Near the beginning of this stretch I spent a week in Vienna for a conference and was pleasantly surprised to get in some great running while I was there. Vienna is a fantastic running city! The weather is perfect at this time of year, there are great trails and parks, and lots of people are out running at all hours. Though I got my first good long run in the day before flying to Vienna, the trip seemed to jumpstart me into serious marathon training mode. All the sudden I was feeling as strong as or stronger than ever, maybe just because I was having an all-around good time there.
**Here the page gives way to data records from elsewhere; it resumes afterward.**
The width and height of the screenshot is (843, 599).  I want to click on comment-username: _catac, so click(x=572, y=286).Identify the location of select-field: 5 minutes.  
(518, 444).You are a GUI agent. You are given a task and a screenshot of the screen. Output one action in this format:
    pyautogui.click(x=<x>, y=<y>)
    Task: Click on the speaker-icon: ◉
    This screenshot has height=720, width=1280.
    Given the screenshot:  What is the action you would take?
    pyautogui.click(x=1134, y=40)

Recovering from jetlag after my trip was more difficult, though. I was tired the following week, so we decided to do a mini-taper before the Army 10-miler and to hit that race pretty hard. I had been nailing my long runs and also feeling fast on fartleks, so I initially approached the race expecting to run under 62 minutes. But my coach talked me down to “just” aiming for a PR – my best 10 mile time is 62:49 in this same race two years ago. So the plan was to go out at PR pace (6:15-20) and to speed up later in the race if I felt good. Here are my splits:

Mile 1 – 6:14
Mile 2 – 6:17
Mile 3 – 6:20
Mile 4 – 6:19
Mile 5 – 6:11 (halfway in 31:18)
Mile 6 – 6:16 (10k in 39:02)
Mile 7 – 6:12
Mile 8 – 6:19
Mile 9 – 6:22
Mile 10 – 6:20
Finish – 63:02

My first mile was a hair fast, but basically I executed the plan perfectly through the first half. My halfway split put me on pace to run 13 seconds under my PR. But I ended up finishing 13 second over my PR because I slowed down in the last few miles. The reason is probably that I didn’t take in any calories during the race. I had a gel in my pocket, and there was water and Gatorade on the course every two miles. In hindsight, I probably should have taken in something at the mile 4 fueling station, but that didn’t even occur to me. At the mile 6 station I tried to but only managed to knock the cup out of the guy’s hand and spill it everywhere. After 10k I started feeling low on energy. At the mile 8 station, by which time I was slowing down, I did manage to grab a cup successfully but ended up with water instead of Gatorade (as I intended) and stupidly didn’t take my gel with it. So those last few miles I was fighting to avoid slowing down too much, instead of speeding up as I had hoped to do. But I think I hung on pretty well, actually, and having to fight low energy was probably good for marathon training anyway. It wasn’t a PR but also wasn’t a bad race, and running through downtown Washington with thousands of people is always a blast.

Now it’s time to recover from this race and get back to hard marathon training. It’s so much easier and more enjoyable in this fantastic Fall weather!